Two Truck-Stop Stories

i’m just back from visiting my daughter in Columbus, Ohio, and from the long drive out there i gathered two truck-stop stories i must share.

1. Somewhere in mid-Pennsylvania there is a Pilot truck stop with an attached eatery called “Country Kitchen.” Seeing its name along with McDonald’s, Burger King, Wendy’s on signs just before an exit, i decided to try to find that one, on the theory that i could sit down and be served at a table, and spread out my map and figure out how far i’d come and where i was and how far i had to go, and just be more comfortable. Big mistake! i was indeed seated at a table and given a menu, but ninety percent of the food was the fried stuff you get at a roadside ice-cream stand, and it all came in a plastic, fake-wicker basket lined with waxy white paper and in the photos on the menu it looked absolutely vile. I asked the waitress “What’s good here?” and she immediately recommended something that was not on the menu: a meatloaf sandwich. She said she loved it “because it doesn’t have any onions or anything in it; it’s just pure meat.”

Big sigh, but i figured, how many times am i going to be in the middle of Pennsylvania, so i said, well, that’ll be fine, i’ll try that.

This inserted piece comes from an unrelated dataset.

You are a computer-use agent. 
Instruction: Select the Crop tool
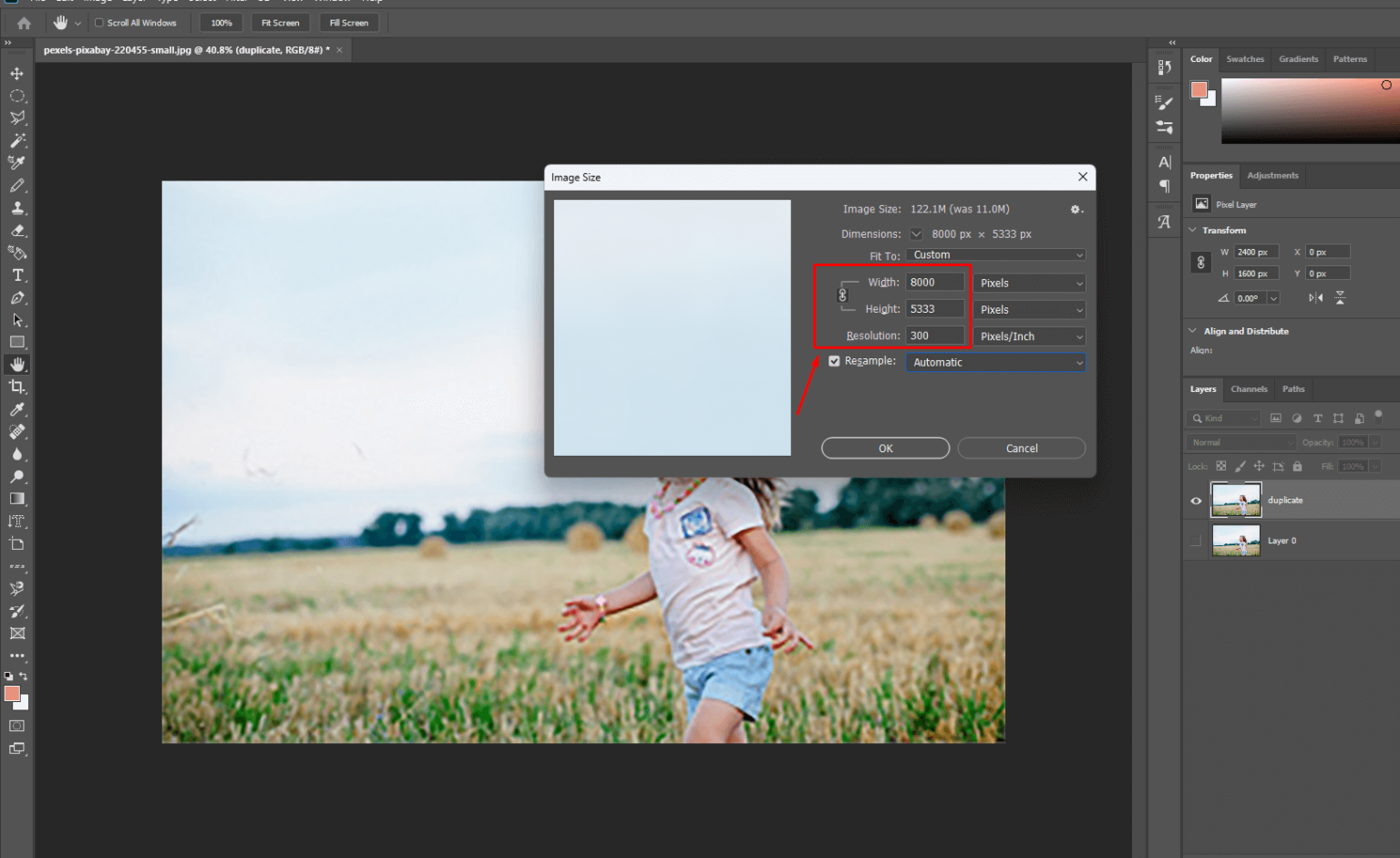pos(17,388)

And then i asked her what they had to drink, and she said they have homemade iced tea. i asked if it was sweetened or unsweetened and, after this long buildup, her reply is why i sat down to post this today: She said, “We have it both ways, but i like the unsweetened kind better because the sweet tea makes my lips stick to my teeth.”

p.s. Both the meatloaf and the gravy they slathered on it even though i’d asked for no gravy had an oddly sweet flavor. Maybe they moisten them with their iced tea.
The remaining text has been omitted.